◆ **Work to complete**: Gather every line of the records that contains the string "Show" and copy each one in full. Case counts, so only lines with that exact capitalization qualify.

◆ **Given data**:
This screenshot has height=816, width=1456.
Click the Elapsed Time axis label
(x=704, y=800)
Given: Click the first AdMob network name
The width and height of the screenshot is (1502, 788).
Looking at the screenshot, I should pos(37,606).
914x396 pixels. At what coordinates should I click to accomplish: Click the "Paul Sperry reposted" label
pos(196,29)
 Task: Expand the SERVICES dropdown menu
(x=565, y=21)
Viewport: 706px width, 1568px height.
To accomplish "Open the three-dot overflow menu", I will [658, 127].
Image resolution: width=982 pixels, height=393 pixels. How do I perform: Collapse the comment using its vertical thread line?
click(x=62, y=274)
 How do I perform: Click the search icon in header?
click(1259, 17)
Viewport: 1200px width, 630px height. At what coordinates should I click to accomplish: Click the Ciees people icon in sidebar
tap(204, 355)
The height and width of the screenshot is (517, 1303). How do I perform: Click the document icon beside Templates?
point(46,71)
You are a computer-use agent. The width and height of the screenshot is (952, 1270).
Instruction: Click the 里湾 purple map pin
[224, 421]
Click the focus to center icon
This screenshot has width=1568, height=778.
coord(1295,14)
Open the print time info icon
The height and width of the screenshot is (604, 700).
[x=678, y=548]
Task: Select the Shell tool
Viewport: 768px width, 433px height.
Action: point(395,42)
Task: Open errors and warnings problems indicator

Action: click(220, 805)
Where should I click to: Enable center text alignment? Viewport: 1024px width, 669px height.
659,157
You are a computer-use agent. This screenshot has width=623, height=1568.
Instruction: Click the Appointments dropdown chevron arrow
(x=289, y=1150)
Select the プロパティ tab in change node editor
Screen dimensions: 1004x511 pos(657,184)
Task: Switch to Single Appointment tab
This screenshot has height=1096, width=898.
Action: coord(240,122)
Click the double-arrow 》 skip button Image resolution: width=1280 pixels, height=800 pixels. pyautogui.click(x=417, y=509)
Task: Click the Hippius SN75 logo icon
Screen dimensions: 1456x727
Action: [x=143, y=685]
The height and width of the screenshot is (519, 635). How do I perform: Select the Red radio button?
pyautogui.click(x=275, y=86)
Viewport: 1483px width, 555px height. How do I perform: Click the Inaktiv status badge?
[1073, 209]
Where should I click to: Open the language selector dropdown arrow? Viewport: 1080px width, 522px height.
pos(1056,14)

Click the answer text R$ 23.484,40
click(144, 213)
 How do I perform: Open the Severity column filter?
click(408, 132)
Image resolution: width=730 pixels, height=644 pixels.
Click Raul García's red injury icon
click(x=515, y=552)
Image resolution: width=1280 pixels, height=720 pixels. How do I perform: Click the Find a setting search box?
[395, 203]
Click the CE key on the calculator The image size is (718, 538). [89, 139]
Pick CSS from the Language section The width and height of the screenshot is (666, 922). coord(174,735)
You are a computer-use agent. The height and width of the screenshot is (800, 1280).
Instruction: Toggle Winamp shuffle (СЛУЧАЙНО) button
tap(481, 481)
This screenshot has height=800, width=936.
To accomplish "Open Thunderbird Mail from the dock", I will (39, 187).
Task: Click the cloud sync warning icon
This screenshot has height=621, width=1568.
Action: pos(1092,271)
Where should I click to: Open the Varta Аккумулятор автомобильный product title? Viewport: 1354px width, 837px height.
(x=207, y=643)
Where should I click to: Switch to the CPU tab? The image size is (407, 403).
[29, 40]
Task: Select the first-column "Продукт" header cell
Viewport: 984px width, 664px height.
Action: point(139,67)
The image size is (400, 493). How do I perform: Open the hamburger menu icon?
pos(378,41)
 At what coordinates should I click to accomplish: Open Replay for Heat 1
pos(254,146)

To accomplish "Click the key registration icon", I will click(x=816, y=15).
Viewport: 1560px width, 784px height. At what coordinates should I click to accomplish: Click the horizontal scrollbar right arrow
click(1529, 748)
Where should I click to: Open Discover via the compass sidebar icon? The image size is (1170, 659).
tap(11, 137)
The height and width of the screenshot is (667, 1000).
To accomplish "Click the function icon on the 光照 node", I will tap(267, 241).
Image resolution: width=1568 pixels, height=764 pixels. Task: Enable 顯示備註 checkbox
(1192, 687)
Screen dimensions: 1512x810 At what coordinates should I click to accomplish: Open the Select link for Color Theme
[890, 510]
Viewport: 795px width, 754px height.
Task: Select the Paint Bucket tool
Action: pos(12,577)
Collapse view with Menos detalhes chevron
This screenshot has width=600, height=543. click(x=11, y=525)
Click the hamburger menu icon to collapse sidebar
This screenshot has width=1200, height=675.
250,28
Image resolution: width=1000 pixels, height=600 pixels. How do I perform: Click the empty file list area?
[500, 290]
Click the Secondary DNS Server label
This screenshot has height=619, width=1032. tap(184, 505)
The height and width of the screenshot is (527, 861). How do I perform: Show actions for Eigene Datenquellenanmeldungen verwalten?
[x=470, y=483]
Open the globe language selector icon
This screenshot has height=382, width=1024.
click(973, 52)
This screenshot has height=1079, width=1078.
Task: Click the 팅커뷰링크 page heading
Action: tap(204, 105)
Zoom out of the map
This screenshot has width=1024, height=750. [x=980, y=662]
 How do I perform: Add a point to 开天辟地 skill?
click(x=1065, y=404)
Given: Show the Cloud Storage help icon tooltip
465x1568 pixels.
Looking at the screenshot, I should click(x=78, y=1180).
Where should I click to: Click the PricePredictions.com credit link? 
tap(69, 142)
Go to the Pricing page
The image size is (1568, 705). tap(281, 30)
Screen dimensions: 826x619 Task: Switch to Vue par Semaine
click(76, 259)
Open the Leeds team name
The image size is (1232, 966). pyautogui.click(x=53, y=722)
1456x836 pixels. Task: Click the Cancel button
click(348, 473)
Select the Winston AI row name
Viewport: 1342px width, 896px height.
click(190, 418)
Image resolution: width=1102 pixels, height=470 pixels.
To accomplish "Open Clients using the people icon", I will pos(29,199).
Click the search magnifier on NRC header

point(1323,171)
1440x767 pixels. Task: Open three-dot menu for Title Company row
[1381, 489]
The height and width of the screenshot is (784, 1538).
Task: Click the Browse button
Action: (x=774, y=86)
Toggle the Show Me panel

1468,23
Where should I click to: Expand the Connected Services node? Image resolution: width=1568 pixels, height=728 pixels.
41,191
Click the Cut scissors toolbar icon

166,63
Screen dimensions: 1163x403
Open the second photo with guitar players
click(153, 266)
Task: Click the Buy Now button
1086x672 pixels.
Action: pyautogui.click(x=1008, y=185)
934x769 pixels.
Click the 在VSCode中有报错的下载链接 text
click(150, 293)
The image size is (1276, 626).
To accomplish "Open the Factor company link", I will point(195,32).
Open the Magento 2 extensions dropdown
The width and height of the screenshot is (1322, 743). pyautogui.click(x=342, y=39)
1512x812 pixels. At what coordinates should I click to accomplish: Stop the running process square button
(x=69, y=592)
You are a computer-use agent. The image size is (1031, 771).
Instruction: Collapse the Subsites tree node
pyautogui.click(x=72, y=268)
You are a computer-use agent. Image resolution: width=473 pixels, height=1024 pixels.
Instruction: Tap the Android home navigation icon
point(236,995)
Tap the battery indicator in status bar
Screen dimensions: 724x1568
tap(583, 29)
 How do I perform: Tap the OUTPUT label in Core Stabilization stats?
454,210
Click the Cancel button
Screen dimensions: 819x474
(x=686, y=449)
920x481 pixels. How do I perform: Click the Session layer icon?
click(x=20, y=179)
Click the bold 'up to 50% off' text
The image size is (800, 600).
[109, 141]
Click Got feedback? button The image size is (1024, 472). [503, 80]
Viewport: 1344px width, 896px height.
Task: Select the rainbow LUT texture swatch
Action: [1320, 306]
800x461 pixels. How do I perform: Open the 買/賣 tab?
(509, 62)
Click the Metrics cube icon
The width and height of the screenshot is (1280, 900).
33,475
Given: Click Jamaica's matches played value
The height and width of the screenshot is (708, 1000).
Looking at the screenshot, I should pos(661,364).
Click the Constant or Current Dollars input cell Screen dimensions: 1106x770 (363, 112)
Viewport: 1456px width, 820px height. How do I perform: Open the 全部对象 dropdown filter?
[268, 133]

◆ **Written reply**:
The height and width of the screenshot is (527, 861). How do I perform: Show actions for Eigene Datenquellenanmeldungen verwalten?
Given: Show the Cloud Storage help icon tooltip
Toggle the Show Me panel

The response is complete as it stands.